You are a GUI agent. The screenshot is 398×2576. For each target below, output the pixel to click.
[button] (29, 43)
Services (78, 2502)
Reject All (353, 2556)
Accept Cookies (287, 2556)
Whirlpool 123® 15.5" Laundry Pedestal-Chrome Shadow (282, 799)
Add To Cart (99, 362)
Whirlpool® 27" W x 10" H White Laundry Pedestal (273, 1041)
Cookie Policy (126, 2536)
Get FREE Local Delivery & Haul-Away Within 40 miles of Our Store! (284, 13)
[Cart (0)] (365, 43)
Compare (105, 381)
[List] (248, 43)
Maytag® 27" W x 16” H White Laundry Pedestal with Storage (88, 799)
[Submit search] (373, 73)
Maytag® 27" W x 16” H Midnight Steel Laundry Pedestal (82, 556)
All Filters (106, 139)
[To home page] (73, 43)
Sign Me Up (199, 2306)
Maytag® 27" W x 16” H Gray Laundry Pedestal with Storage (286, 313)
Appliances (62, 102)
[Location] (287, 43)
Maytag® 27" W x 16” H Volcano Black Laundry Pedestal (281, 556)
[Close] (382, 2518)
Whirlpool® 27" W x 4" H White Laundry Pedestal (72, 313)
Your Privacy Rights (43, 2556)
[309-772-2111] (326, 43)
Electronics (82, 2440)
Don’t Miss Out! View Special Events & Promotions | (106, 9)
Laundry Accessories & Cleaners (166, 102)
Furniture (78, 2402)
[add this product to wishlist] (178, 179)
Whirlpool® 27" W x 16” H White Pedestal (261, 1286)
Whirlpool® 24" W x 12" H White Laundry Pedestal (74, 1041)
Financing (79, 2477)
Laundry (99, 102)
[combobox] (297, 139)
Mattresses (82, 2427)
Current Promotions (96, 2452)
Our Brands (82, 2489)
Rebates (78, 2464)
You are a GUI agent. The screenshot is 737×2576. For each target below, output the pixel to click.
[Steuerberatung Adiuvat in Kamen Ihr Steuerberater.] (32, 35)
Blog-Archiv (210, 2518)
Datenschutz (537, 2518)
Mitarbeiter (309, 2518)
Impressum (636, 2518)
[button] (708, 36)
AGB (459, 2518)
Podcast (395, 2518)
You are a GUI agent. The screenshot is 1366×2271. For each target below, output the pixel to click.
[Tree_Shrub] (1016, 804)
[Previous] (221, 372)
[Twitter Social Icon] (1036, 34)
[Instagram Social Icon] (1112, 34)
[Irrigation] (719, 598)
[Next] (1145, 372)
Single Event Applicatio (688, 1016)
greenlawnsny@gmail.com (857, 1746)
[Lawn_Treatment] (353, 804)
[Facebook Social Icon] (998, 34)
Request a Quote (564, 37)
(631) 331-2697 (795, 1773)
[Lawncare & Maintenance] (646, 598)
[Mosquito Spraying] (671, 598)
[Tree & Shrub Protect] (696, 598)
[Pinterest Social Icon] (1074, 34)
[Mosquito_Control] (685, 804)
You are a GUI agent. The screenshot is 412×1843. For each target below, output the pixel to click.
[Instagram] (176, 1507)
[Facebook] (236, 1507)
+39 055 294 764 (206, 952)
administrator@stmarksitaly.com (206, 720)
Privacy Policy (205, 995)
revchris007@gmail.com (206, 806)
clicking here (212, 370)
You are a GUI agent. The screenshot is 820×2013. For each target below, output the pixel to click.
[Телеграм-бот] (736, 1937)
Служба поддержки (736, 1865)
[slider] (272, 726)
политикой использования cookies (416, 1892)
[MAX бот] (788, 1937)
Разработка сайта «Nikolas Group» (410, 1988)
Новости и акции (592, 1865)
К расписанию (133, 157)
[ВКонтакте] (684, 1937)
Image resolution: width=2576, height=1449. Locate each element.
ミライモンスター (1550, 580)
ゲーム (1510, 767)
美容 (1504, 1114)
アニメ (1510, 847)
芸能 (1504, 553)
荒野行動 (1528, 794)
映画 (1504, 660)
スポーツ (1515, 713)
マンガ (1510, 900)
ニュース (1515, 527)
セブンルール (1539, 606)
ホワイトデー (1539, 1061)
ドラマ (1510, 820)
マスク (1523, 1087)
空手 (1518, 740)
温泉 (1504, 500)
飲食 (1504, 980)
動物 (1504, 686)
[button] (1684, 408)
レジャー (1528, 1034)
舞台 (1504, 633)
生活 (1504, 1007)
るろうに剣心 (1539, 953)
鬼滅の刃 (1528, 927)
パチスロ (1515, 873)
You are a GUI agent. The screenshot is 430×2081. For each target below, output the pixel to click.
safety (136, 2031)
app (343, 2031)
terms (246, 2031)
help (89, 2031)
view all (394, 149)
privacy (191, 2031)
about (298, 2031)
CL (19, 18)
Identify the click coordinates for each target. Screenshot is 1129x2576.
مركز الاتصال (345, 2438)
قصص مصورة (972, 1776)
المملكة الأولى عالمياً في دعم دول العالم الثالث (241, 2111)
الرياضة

+===+

# ASSIGNMENT
Transcribe exactly, and only, the lines from the one bearing "セブンルール (1539, 606)" through the last line of the entries, counting both.

# PROBLEM SOLUTION
セブンルール (1539, 606)
ホワイトデー (1539, 1061)
ドラマ (1510, 820)
マスク (1523, 1087)
空手 (1518, 740)
温泉 (1504, 500)
飲食 (1504, 980)
動物 (1504, 686)
[button] (1684, 408)
レジャー (1528, 1034)
舞台 (1504, 633)
生活 (1504, 1007)
るろうに剣心 (1539, 953)
鬼滅の刃 (1528, 927)
パチスロ (1515, 873)
You are a GUI agent. The screenshot is 430×2081. For each target below, output the pixel to click.
safety (136, 2031)
app (343, 2031)
terms (246, 2031)
help (89, 2031)
view all (394, 149)
privacy (191, 2031)
about (298, 2031)
CL (19, 18)
Identify the click coordinates for each target. Screenshot is 1129x2576.
مركز الاتصال (345, 2438)
قصص مصورة (972, 1776)
المملكة الأولى عالمياً في دعم دول العالم الثالث (241, 2111)
الرياضة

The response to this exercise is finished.